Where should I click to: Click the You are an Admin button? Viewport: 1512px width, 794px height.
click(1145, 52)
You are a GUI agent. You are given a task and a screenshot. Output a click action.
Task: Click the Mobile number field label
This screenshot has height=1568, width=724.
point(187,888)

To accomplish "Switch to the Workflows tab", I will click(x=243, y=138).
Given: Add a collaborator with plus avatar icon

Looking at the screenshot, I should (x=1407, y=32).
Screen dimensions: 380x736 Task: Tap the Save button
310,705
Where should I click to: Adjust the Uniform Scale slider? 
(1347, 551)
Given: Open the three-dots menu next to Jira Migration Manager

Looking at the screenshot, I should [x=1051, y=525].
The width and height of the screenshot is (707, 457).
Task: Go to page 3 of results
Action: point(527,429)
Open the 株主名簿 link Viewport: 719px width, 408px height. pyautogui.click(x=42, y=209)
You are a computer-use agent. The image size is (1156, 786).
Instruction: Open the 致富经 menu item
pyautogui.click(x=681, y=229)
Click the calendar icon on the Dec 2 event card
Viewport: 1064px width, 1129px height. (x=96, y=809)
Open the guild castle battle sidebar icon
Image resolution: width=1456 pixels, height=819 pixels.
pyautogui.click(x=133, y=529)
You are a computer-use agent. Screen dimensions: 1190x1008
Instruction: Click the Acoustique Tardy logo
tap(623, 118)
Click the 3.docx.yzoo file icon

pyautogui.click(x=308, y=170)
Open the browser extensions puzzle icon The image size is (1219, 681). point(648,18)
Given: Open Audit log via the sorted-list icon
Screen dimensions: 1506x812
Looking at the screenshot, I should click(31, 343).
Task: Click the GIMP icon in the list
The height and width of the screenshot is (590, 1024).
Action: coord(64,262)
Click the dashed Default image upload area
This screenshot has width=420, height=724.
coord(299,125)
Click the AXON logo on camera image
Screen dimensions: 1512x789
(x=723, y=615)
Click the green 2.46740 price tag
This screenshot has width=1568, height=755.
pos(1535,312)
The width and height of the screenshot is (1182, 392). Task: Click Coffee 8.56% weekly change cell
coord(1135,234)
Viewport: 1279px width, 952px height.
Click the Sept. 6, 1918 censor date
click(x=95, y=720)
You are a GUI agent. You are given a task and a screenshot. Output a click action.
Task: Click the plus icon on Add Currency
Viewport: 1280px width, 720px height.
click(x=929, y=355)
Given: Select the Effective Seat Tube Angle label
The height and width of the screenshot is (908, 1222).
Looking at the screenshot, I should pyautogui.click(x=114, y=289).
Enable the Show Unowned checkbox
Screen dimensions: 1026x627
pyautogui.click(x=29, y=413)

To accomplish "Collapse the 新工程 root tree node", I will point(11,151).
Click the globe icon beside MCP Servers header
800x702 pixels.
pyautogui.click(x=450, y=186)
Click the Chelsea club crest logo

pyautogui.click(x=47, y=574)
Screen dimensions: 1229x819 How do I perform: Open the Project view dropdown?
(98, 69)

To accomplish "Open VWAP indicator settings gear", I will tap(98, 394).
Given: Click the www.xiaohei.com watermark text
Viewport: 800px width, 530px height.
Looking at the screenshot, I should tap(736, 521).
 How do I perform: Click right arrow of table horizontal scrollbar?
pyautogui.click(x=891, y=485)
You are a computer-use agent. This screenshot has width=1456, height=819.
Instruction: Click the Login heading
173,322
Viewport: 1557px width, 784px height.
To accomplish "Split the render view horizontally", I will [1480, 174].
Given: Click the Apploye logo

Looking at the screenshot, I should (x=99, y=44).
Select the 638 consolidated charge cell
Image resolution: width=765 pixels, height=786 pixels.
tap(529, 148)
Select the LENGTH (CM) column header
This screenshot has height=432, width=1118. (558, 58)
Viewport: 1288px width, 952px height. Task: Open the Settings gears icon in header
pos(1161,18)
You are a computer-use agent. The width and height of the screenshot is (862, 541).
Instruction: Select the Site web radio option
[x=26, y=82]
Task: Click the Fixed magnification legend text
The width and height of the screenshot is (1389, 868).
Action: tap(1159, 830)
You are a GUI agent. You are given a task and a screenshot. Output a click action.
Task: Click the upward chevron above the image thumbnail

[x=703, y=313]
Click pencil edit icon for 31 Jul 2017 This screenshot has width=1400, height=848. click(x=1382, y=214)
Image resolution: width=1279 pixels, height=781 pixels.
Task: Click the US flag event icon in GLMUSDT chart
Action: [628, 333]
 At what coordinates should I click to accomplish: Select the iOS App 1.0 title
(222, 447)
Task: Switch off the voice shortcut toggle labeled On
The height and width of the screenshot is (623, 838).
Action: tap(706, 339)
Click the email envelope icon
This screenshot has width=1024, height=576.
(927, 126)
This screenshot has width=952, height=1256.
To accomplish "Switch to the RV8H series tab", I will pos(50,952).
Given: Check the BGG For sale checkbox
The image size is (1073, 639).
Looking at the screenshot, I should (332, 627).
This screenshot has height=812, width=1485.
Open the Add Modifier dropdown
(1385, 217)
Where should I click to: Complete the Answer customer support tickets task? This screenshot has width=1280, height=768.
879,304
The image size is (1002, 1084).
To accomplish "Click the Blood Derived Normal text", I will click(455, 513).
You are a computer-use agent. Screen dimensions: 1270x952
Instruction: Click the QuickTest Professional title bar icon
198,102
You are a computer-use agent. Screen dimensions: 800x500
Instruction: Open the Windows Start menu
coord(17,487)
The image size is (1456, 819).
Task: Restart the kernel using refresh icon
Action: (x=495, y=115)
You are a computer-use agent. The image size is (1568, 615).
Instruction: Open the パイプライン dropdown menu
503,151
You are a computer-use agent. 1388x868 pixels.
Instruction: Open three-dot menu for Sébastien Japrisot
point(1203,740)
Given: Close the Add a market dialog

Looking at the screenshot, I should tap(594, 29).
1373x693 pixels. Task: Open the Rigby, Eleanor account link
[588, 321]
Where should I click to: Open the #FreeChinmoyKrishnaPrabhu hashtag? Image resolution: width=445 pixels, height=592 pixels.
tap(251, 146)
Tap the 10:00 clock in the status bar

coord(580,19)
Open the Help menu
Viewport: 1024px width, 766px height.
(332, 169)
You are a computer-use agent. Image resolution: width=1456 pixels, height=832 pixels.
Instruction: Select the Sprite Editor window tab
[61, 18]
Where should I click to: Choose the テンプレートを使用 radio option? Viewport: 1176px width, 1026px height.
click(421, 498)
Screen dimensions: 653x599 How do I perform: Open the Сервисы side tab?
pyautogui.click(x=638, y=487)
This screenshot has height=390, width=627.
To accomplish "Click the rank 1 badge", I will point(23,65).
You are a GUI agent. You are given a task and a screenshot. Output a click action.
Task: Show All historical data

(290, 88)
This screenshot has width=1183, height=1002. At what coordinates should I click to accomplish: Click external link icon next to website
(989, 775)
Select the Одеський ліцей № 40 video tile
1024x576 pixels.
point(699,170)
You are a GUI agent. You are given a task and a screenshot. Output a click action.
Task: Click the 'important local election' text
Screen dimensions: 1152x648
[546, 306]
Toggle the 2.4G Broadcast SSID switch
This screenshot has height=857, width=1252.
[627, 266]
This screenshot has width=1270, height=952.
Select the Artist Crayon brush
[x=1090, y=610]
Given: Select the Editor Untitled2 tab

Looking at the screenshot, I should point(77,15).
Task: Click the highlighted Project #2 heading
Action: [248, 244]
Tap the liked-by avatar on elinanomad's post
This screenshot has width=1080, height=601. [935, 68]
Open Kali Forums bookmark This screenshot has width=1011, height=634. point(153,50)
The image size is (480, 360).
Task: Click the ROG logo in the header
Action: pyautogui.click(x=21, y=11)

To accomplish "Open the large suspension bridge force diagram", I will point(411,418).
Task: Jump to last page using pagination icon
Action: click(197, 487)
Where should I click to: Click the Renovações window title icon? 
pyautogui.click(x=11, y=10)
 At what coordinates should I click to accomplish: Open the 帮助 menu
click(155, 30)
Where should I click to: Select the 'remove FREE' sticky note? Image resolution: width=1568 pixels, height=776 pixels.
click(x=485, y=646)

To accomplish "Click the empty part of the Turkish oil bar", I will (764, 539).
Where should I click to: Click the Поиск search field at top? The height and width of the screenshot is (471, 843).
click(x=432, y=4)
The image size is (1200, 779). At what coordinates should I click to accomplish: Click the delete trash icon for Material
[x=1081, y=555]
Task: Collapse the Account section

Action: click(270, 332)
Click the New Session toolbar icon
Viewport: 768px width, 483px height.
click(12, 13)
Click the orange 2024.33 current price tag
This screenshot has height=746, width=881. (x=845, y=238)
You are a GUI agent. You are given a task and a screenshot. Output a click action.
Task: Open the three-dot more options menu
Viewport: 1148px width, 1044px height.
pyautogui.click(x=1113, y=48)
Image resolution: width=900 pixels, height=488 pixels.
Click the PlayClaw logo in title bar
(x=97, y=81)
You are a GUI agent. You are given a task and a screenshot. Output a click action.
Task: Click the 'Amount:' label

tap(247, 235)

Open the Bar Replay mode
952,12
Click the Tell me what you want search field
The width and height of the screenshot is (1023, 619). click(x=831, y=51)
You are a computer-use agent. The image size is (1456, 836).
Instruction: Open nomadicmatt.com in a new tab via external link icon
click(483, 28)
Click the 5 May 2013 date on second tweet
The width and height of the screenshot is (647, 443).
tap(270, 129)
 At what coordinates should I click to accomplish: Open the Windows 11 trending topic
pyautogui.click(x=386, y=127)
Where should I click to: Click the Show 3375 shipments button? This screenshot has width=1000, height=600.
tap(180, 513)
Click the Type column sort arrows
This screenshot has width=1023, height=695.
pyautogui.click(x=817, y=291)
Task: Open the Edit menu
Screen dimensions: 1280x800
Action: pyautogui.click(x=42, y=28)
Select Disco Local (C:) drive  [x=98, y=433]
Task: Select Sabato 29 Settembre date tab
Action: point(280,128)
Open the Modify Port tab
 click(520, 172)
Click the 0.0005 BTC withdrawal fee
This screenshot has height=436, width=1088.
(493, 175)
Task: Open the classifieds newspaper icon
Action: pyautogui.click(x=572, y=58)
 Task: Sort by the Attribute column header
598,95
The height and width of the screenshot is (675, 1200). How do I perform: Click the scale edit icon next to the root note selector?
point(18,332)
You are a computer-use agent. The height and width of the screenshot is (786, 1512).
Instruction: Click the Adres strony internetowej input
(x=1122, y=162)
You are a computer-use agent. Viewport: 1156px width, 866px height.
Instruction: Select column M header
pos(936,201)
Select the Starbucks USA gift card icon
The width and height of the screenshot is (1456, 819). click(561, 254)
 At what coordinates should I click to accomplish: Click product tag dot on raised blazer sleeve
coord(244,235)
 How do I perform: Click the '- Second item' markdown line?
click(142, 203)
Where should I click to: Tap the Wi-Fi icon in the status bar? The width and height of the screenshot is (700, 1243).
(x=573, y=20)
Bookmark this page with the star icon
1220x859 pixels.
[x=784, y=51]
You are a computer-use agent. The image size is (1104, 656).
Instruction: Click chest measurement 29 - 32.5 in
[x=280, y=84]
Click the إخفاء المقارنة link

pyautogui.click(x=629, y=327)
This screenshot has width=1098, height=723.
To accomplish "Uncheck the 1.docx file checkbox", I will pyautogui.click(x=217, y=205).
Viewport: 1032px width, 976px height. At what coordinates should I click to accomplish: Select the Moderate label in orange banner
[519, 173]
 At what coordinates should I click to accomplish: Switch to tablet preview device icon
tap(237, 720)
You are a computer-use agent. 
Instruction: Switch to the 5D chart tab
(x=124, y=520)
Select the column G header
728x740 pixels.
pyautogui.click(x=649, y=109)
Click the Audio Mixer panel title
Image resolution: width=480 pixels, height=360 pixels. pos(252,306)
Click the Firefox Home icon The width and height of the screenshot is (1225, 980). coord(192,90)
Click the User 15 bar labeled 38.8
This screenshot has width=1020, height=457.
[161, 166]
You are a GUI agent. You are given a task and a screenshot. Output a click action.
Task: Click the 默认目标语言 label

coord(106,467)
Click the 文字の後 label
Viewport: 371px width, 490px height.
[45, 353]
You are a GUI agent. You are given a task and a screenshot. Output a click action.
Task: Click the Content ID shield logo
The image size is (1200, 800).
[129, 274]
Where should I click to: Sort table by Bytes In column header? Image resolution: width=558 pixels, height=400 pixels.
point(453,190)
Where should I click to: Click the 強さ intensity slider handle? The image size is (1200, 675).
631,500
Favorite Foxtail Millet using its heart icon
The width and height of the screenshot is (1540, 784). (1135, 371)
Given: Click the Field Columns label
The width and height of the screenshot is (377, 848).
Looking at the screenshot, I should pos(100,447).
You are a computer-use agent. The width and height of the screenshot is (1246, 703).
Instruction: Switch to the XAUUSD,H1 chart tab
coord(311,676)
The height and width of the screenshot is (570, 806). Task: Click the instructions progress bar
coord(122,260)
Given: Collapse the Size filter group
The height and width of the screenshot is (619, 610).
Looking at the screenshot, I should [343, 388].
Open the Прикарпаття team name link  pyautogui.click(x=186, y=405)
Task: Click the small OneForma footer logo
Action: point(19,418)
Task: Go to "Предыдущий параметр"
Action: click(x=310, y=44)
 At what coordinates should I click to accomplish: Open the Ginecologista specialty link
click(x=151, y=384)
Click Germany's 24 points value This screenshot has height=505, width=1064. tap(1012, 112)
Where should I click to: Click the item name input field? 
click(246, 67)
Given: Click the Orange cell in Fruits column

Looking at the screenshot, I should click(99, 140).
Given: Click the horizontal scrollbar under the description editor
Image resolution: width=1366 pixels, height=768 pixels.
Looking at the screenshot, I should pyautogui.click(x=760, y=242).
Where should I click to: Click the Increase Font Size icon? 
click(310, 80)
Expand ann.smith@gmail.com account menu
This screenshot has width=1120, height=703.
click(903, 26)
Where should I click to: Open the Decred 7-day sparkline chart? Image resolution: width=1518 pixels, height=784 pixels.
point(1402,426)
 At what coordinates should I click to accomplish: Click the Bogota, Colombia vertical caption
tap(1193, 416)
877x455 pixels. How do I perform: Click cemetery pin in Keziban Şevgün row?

To be done - Gather every line in the items above that contains the word "header", and copy each one out in full. Case counts.

Solution to the exercise -
Click the globe icon beside MCP Servers header
Select the LENGTH (CM) column header
Viewport: 1288px width, 952px height. Task: Open the Settings gears icon in header
Task: Click the ROG logo in the header
 Task: Sort by the Attribute column header
Instruction: Select column M header
Select the column G header
Where should I click to: Sort table by Bytes In column header? Image resolution: width=558 pixels, height=400 pixels.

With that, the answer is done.